Energy security dilemma

•According to data from 2015, Germany imported about 40% of natural gas from Russia, 29% from the Netherlands, 34% from Norway, with only around 10% from Germany’s own gas fields. According to a media report, about a quarter of Germany’s electricity now comes from coal, about another quarter from renewables, 16% from natural gas and around 11% from nuclear energy.

•The dispute over Nord Stream 2 takes place at a time when Germany has set out a plan to shut down its nuclear and coal power plants, with an objective of gradually moving towards renewable sources of energy. In order to fill the supply gap and diversify the sources, the country plans to build its first LNG terminal to receive gas from Qatar, the U.S., and others.

•This winter, Europe is facing a ‘perfect storm’ in its energy market, whereby wholesale energy prices have more than doubled in 2021, and there is a limited supply of fossil fuels altogether. Russia is blamed for an intentional decrease in gas supplies to Europe, aiming to speed up the controversial Nord Stream 2 gas pipeline by European Union (EU) market regulators. There is a ‘silver lining’ in the current energy crisis in Europe though, since it could provide additional incentives for green energy investments and production of green hydrogen.

Latest developments

•In November this year, Germany’s network regulator (Bundesnetzagentur) suspended the certification procedure for Nord Stream 2. In an official statement it said: ‘it would only be possible to certify an operator of the Nord Stream 2 pipeline, if that operator was organised in a legal form under German law.’ For practical reasons, Nord Stream 2 AG decided not to undergo a complete legal transformation, but establish a subsidiary under German law that would manage only the German part of the pipeline.
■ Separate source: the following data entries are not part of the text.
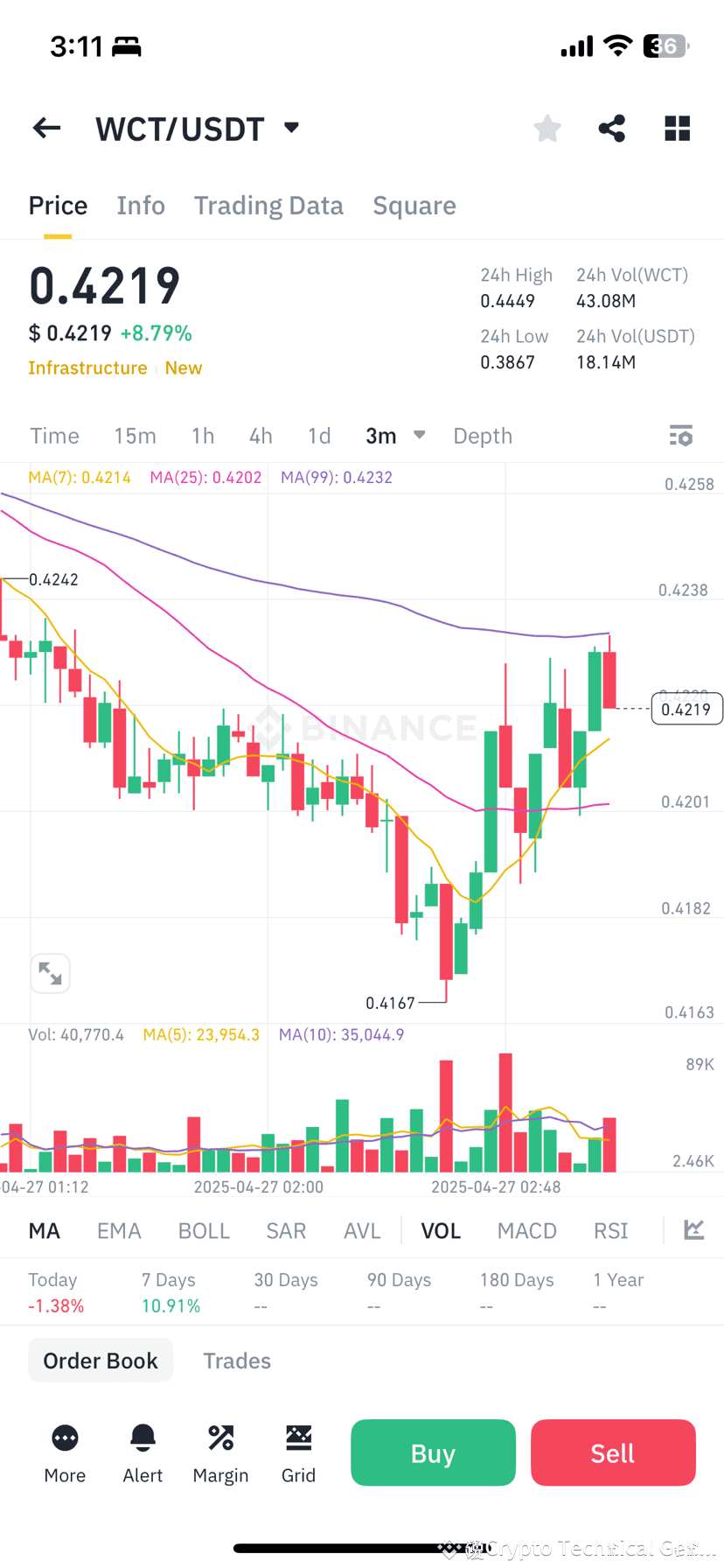Image resolution: width=724 pixels, height=1568 pixels.
Task: Select the Trades tab
Action: (x=237, y=1360)
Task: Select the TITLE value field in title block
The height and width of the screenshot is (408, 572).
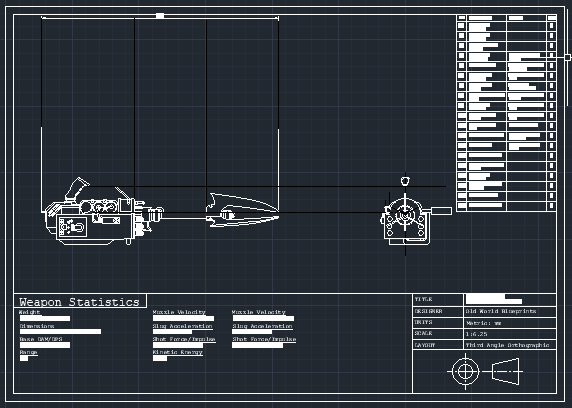Action: pyautogui.click(x=510, y=300)
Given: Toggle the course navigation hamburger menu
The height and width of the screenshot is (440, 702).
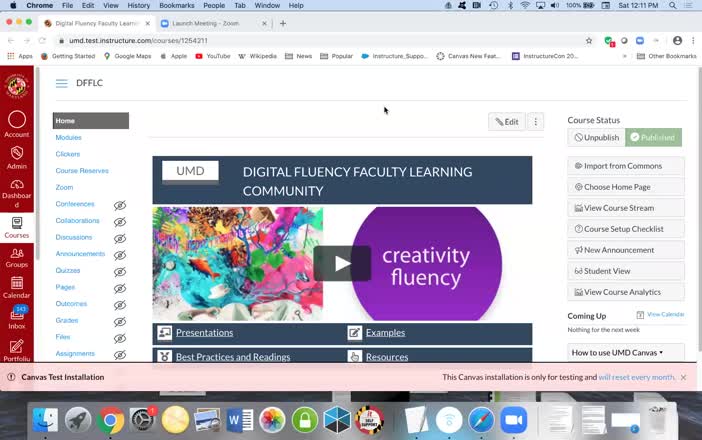Looking at the screenshot, I should 61,84.
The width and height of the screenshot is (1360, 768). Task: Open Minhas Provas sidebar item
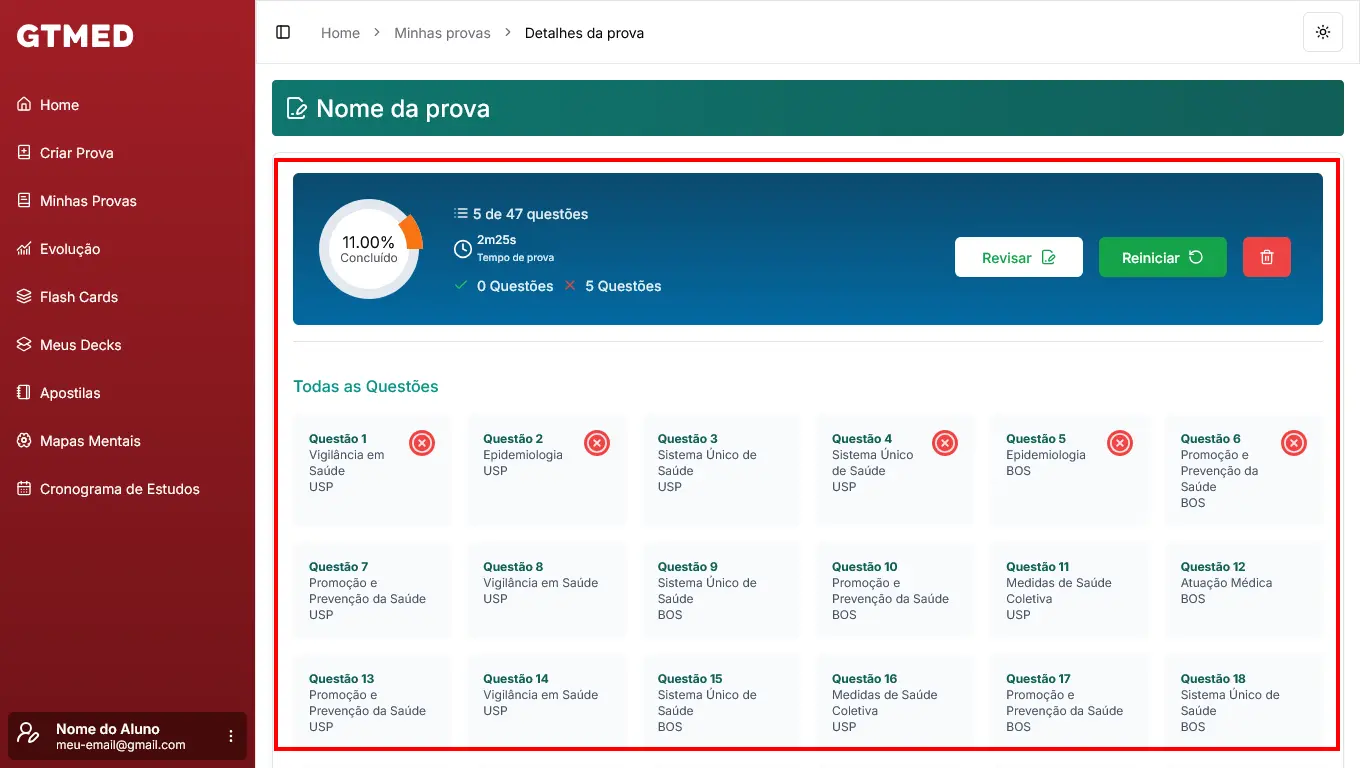pyautogui.click(x=88, y=201)
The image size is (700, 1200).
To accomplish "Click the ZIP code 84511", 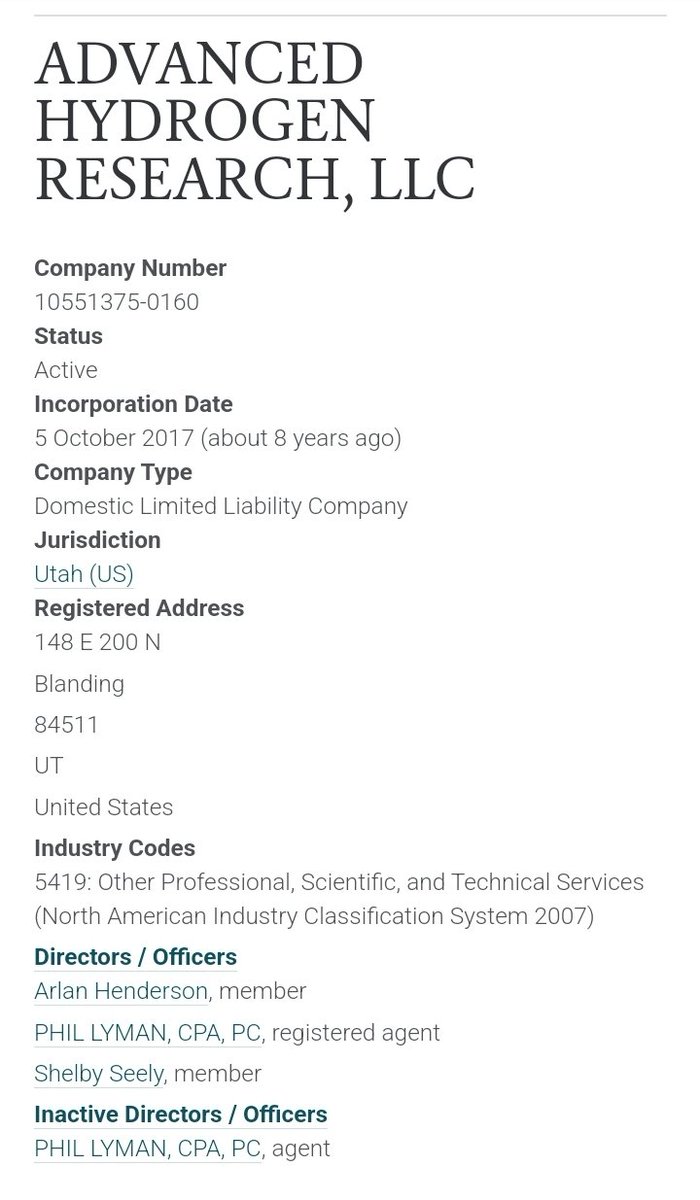I will pyautogui.click(x=66, y=725).
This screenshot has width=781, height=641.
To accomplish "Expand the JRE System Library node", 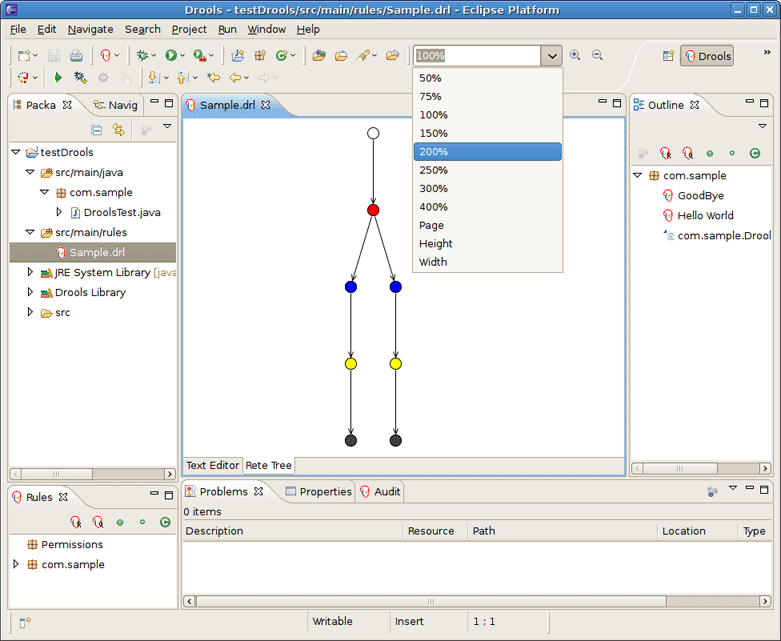I will point(30,272).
The involved bureaucracy inevitably means further delays in project commencement as it requires re-submission of paperwork and a renewed certification process. In December, Germany’s energy regulator said it would not make a decision on certifying Nord Stream 2 until, at least, the second half of 2022.

•Meanwhile, tensions have been growing between Russia and the North Atlantic Treaty Organization allies, amidst fears of Russia’s invasion into Ukrainian territories and a replication of 2014 scenario. The new German Chancellor, Olaf Scholz, has inherited the Nord Stream 2 dilemma from his predecessor and will have to make difficult choices going forward. Some EU leaders have called for stronger actions toward the controversial pipeline from the government in Berlin, including its possible termination in the event of further military escalation.

•Thus, what was meant to be an ordinary energy project has transformed itself into a powerful geopolitical tool, available to every stakeholder involved, and even beyond.